■ **SUPPLIED MATERIAL**
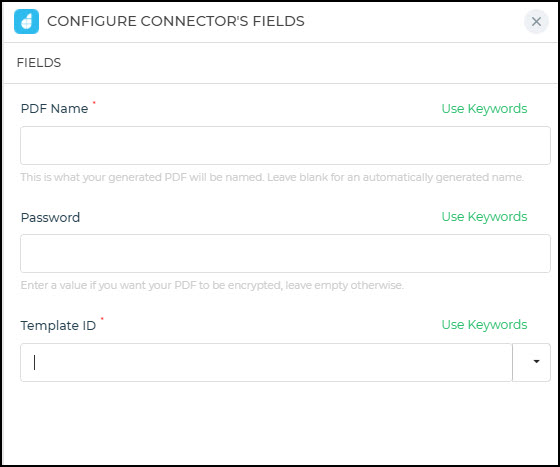The image size is (560, 467).
Task: Expand the Template ID dropdown arrow
Action: 531,362
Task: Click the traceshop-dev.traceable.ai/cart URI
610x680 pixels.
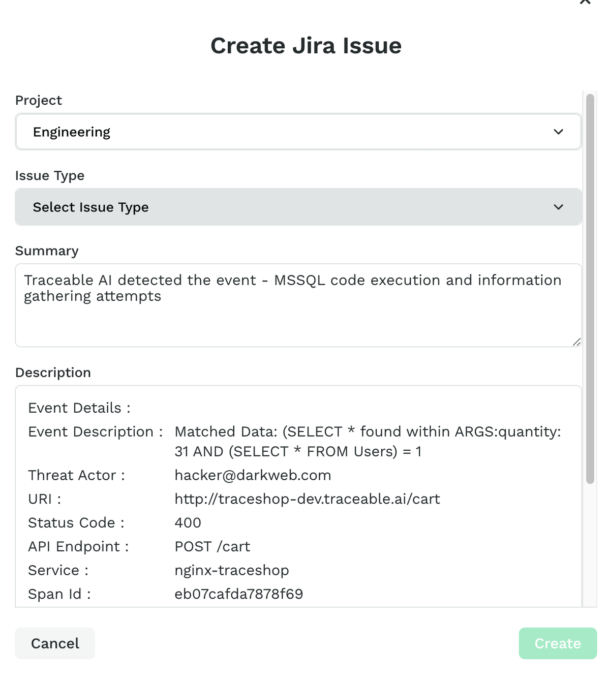Action: [307, 499]
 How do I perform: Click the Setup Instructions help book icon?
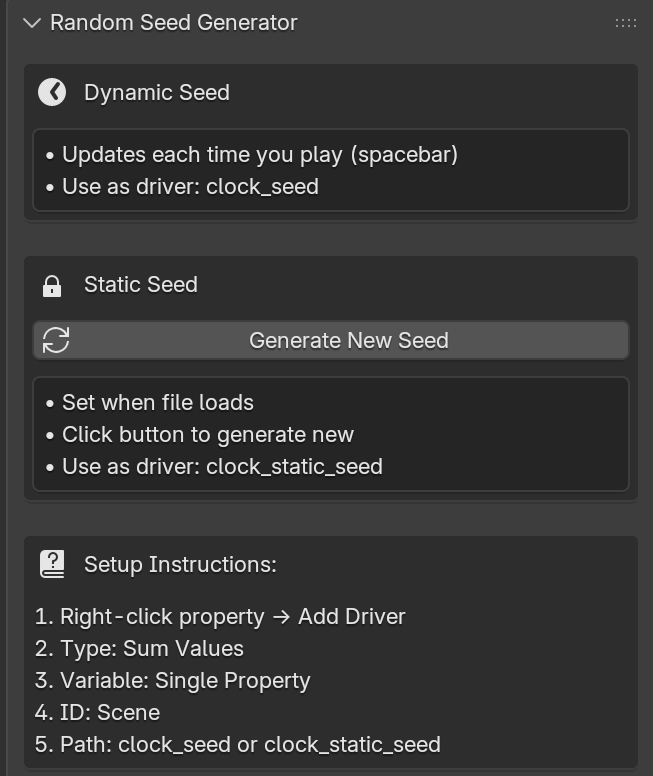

■ **WHAT THE TASK ASKS**
Count every line of the data above that includes the word "Click", then state the total and nothing more.

■ **SOLUTION FOR THIS TASK**
2